/---

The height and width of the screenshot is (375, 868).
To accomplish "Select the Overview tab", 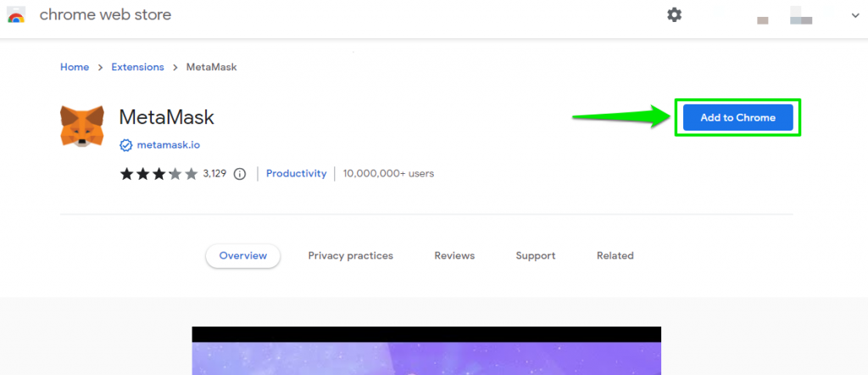I will 242,255.
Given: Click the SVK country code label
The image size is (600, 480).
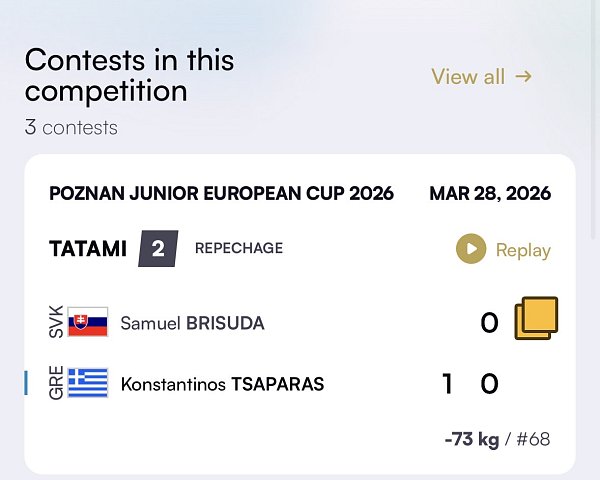Looking at the screenshot, I should pyautogui.click(x=56, y=322).
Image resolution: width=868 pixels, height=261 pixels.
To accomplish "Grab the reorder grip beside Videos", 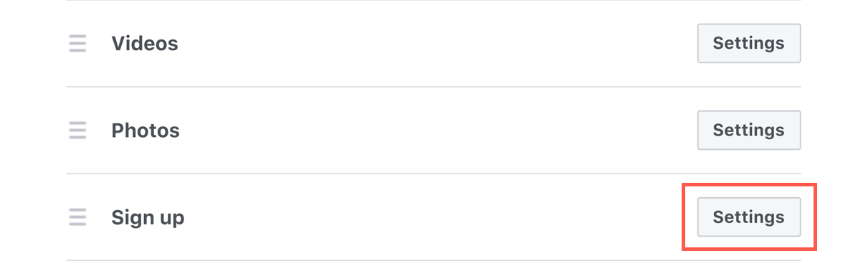I will tap(77, 44).
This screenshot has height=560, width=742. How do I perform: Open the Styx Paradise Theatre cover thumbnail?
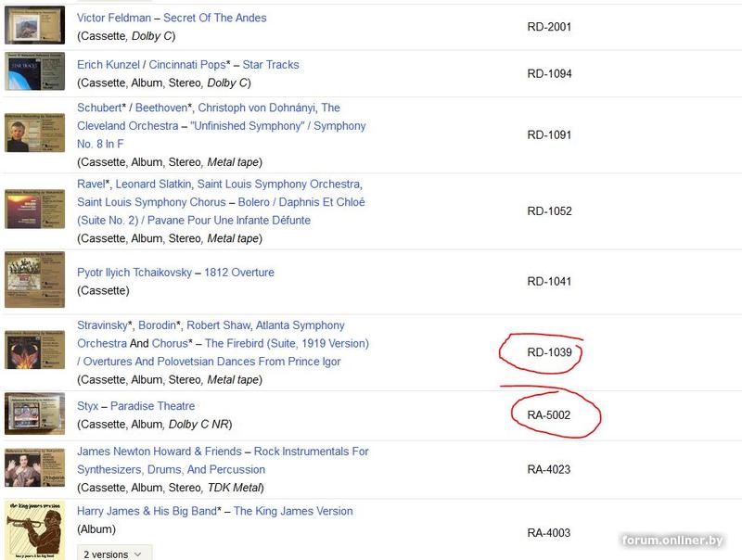[x=34, y=414]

\---

• **Work task**
Look above for the line with "Given: Click the SVK country code label", then print it and each line after it down to and including the line with "Image resolution: width=868". Leave out the pictures and keep the wording exact.

• **Task answer**
Given: Click the SVK country code label
The image size is (600, 480).
Looking at the screenshot, I should pyautogui.click(x=56, y=322).
Image resolution: width=868 pixels, height=261 pixels.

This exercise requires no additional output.